__DIRECTION__.
Print the lines below, unchanged, from the line with "Locate an element on the screen. The height" to the line with "center [92, 83].", both included.

---- PROVIDED RECORDS

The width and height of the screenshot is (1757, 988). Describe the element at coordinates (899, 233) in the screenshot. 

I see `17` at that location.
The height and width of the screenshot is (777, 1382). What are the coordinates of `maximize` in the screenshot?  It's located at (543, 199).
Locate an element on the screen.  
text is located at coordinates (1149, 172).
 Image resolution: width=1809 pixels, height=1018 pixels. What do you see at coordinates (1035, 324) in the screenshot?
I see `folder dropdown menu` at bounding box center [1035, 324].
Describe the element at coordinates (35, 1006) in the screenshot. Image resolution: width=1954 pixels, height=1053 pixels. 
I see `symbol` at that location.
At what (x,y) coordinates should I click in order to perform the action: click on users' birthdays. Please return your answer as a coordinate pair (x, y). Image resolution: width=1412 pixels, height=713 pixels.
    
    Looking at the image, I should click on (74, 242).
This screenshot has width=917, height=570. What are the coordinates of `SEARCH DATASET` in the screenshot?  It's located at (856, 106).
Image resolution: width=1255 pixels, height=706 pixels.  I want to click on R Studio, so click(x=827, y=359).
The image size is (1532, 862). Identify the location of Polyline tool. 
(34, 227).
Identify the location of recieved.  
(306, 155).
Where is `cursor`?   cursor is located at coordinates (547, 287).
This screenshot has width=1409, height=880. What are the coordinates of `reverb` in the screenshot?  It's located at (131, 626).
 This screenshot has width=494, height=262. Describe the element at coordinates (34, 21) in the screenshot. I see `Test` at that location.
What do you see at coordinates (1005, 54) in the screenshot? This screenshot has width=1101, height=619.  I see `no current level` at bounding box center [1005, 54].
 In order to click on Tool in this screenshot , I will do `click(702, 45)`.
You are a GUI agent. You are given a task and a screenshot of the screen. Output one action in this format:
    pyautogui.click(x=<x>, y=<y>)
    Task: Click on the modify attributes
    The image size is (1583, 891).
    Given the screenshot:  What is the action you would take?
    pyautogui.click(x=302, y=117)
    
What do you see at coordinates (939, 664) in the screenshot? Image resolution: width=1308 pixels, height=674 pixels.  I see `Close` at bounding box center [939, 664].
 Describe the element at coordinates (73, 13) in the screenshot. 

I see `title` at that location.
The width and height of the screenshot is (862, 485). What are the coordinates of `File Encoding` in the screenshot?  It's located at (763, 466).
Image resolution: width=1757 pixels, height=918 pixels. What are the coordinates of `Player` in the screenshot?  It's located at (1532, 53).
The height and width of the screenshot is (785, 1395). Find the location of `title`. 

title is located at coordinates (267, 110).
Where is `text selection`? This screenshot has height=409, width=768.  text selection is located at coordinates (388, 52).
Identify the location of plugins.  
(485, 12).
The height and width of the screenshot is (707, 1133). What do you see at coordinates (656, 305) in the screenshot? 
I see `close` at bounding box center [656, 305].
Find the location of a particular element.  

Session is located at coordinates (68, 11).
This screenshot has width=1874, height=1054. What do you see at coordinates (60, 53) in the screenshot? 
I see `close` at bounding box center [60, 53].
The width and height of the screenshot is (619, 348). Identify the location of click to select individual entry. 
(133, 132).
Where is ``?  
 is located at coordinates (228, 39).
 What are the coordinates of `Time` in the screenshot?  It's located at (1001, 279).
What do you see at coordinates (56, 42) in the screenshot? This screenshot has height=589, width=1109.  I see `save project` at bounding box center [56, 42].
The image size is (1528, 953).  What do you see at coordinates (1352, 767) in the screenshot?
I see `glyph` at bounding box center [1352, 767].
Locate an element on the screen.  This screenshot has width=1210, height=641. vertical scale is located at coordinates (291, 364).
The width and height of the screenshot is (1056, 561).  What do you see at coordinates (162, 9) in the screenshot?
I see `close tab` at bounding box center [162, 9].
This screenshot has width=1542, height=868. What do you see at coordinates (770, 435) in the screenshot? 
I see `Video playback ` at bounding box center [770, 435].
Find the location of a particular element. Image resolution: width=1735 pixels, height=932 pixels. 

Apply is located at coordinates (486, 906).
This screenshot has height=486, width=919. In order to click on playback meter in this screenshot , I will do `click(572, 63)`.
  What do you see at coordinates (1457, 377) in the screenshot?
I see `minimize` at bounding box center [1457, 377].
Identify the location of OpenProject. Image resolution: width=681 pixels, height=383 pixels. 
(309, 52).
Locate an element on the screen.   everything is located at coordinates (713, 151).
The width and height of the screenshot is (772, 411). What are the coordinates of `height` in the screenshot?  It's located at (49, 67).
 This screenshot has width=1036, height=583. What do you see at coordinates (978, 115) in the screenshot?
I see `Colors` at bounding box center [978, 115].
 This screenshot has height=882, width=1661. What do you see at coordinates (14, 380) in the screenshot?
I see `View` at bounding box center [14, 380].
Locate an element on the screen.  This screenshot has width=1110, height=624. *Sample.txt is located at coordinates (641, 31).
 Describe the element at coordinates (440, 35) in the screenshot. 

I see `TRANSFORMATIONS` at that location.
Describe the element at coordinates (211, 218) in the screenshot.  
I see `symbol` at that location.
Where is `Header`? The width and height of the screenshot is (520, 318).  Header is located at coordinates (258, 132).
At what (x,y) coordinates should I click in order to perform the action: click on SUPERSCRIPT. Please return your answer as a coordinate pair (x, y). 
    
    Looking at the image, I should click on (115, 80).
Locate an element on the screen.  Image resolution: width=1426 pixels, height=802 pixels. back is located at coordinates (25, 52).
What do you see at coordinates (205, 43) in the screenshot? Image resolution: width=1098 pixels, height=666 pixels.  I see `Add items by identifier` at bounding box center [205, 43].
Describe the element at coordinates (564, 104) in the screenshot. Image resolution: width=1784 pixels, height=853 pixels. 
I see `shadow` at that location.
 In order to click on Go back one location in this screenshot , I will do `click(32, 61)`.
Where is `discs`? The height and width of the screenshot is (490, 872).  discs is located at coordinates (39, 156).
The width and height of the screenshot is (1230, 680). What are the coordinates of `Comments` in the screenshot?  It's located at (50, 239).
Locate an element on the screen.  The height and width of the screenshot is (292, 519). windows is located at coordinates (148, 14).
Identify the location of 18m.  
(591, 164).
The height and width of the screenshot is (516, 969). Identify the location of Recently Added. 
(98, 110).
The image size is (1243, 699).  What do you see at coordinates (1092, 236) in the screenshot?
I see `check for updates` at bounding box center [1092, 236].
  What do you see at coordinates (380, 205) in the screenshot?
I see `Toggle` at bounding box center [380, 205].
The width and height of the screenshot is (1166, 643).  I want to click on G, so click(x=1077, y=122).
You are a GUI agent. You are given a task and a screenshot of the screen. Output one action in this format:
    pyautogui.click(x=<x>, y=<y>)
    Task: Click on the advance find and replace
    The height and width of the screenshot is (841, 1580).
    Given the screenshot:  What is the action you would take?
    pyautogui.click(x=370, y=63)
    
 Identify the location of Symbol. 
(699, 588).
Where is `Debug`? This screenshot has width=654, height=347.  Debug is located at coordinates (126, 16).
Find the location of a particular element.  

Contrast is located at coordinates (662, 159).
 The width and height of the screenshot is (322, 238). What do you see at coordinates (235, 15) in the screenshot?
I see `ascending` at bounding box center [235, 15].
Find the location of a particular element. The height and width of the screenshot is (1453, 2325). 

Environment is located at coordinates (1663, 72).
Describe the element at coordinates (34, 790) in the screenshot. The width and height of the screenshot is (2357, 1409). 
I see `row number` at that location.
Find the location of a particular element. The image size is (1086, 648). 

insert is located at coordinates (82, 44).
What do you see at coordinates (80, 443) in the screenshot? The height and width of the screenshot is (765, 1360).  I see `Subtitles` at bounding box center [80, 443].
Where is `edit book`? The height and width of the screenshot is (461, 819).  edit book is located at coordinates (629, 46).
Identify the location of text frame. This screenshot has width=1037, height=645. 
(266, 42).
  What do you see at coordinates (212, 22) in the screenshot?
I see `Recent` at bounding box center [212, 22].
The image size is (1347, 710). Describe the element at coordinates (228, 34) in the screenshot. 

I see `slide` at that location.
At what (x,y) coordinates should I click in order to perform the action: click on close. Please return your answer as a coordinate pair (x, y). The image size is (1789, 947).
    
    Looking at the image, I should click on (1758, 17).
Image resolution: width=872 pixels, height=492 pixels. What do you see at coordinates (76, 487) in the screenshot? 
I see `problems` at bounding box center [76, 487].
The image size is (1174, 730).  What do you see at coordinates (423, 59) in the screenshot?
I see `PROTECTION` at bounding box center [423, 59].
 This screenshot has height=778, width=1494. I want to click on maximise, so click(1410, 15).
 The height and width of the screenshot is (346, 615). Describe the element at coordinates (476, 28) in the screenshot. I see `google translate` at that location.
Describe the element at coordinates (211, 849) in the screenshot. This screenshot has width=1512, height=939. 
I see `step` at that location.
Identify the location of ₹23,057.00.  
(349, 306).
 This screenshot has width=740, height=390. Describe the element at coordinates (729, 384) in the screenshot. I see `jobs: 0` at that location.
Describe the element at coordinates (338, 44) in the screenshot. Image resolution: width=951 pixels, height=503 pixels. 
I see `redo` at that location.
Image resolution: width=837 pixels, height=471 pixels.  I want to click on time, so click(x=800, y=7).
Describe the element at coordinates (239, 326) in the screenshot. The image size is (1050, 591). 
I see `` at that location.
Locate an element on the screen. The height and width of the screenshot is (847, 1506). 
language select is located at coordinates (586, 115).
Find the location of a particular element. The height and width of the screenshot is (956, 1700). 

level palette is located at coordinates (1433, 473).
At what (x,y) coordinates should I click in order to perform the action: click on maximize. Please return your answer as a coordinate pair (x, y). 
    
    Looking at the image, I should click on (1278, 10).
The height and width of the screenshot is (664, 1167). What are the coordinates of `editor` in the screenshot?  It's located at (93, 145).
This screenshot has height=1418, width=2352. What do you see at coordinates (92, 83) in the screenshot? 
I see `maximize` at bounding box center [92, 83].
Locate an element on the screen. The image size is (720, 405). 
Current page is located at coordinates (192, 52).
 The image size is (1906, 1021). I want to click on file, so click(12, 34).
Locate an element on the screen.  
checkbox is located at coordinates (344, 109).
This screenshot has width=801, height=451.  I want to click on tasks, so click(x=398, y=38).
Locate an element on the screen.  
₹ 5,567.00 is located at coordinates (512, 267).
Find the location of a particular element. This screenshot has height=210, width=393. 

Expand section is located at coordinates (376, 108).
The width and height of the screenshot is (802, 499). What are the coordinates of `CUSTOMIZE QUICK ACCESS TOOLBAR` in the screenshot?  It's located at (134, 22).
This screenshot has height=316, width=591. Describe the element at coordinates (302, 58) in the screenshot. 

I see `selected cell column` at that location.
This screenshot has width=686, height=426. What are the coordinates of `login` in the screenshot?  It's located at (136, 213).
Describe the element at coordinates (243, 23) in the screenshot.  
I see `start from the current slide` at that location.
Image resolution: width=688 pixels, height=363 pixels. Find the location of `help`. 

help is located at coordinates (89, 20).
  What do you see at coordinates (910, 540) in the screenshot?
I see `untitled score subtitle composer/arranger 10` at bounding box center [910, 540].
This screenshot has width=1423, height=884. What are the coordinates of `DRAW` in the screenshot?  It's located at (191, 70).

--------

__RESULT OF THE TASK__.
Locate an element on the screen. The height and width of the screenshot is (847, 1506). 
language select is located at coordinates (586, 115).
Find the location of a particular element. The height and width of the screenshot is (956, 1700). 

level palette is located at coordinates (1433, 473).
At what (x,y) coordinates should I click in order to perform the action: click on maximize. Please return your answer as a coordinate pair (x, y). 
    
    Looking at the image, I should click on (1278, 10).
The height and width of the screenshot is (664, 1167). What are the coordinates of `editor` in the screenshot?  It's located at (93, 145).
This screenshot has height=1418, width=2352. What do you see at coordinates (92, 83) in the screenshot? 
I see `maximize` at bounding box center [92, 83].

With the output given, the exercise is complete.